PC-DARTS addresses the memory bottleneck of differentiable architecture search by performing operation selection on a randomly sampled channel subset and bypassing the rest, paired with edge normalization to stabilize edge selection. This partial channel approach enables much larger batch sizes, faster search, and improved stability, achieving 2.57% error on CIFAR-10 in under 0.1 GPU-days and 24.2% top-1 on ImageNet mobile in 3.8 GPU-days, plus successful direct ImageNet search and transfer to object detection. Ablation studies identify 1/4 channel sampling as a sweet spot and show that edge normalization provides regularization, with both components yielding the best performance. The results demonstrate practical, memory-efficient NAS with strong performance and transferability across tasks and datasets.

Abstract

Differentiable architecture search (DARTS) provided a fast solution in finding effective network architectures, but suffered from large memory and computing overheads in jointly training a super-network and searching for an optimal architecture. In this paper, we present a novel approach, namely, Partially-Connected DARTS, by sampling a small part of super-network to reduce the redundancy in exploring the network space, thereby performing a more efficient search without comprising the performance.
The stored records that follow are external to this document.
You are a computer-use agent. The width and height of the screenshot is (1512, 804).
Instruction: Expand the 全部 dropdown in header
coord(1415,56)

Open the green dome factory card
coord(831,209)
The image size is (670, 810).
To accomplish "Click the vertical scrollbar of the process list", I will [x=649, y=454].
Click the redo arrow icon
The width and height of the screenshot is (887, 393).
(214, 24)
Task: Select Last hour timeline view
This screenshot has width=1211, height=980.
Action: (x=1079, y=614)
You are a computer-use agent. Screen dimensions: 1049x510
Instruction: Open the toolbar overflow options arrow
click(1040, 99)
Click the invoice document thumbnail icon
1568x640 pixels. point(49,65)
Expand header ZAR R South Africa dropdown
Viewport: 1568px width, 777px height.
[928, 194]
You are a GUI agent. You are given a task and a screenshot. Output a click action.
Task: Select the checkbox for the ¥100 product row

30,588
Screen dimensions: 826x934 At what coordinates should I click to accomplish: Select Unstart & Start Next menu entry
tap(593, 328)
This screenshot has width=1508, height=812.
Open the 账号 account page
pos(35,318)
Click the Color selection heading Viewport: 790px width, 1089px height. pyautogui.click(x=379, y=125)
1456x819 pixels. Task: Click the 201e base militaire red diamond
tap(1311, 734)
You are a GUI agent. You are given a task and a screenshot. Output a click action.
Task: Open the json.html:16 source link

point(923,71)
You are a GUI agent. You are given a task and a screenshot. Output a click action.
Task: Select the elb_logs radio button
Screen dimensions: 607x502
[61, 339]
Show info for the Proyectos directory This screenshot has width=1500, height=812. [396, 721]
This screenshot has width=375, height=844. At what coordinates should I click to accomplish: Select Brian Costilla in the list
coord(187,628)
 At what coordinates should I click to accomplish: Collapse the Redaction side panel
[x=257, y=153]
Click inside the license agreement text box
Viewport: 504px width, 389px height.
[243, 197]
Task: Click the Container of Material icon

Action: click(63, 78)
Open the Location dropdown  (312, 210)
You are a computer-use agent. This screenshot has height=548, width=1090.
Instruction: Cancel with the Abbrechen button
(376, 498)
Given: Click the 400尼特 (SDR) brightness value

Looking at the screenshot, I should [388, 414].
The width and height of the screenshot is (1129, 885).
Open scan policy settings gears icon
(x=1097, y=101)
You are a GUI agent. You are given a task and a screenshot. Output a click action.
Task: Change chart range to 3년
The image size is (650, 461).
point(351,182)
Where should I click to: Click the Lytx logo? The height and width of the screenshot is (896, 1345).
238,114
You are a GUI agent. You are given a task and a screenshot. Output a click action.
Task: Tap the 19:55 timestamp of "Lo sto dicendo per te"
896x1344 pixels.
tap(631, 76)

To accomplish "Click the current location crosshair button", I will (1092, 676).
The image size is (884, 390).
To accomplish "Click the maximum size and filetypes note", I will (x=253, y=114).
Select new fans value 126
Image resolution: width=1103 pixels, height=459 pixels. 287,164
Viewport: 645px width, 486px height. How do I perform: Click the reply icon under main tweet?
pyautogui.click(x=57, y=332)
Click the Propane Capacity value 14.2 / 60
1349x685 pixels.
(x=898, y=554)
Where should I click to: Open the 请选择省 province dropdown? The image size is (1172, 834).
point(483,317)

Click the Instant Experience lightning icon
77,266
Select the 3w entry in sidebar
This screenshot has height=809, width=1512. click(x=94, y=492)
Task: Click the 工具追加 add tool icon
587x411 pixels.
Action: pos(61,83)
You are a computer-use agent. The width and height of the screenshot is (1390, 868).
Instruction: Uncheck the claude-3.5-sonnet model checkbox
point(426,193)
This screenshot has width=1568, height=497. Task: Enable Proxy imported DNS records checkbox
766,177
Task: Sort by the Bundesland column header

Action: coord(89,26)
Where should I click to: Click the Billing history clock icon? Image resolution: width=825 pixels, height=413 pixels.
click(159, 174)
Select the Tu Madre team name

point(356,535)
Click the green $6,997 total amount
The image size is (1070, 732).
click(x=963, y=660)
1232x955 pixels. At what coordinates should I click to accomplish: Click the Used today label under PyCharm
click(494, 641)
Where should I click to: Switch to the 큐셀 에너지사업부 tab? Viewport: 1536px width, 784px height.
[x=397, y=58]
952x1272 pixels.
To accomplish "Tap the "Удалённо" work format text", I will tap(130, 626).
In particular, we perform operation search in a subset of channels while bypassing the held out part in a shortcut. This strategy may suffer from an undesired inconsistency on selecting the edges of super-net caused by sampling different channels. We alleviate it using edge normalization, which adds a new set of edge-level parameters to reduce uncertainty in search. Thanks to the reduced memory cost, PC-DARTS can be trained with a larger batch size and, consequently, enjoys both faster speed and higher training stability. Experimental results demonstrate the effectiveness of the proposed method. Specifically, we achieve an error rate of 2.57% on CIFAR10 with merely 0.1 GPU-days for architecture search, and a state-of-the-art top-1 error rate of 24.2% on ImageNet (under the mobile setting) using 3.8 GPU-days for search. Our code has been made available at: https://github.com/yuhuixu1993/PC-DARTS.

Paper Structure

This paper contains 17 sections, 2 equations, 2 figures, 4 tables.

Figures (2)

  • Figure 1: Illustration of the proposed approach (best viewed in color), partially-connected DARTS (PC-DARTS). As an example, we investigate how information is propagated to node $\#3$, i.e., ${j}={3}$. There are two sets of hyper-parameters during search, namely, $\left\{\alpha_{i,j}^o\right\}$ and $\left\{\beta_{i,j}\right\}$, where ${0}\leqslant{i}<{j}$ and ${o}\in{\mathcal{O}}$. To determine $\left\{\alpha_{i,j}^o\right\}$, we only sample a subset, $1/K$, of channels and connect them to the next stage, so that the memory consumption is reduced by $K$ times. To minimize the uncertainty incurred by sampling, we add $\left\{\beta_{i,j}\right\}$ as extra edge-level parameters.
  • Figure 2: Cells found on CIFAR10 and ImageNet. Searching on ImageNet makes the normal cell more complex (deeper), although the reduction cell is very similar to that found on CIFAR10.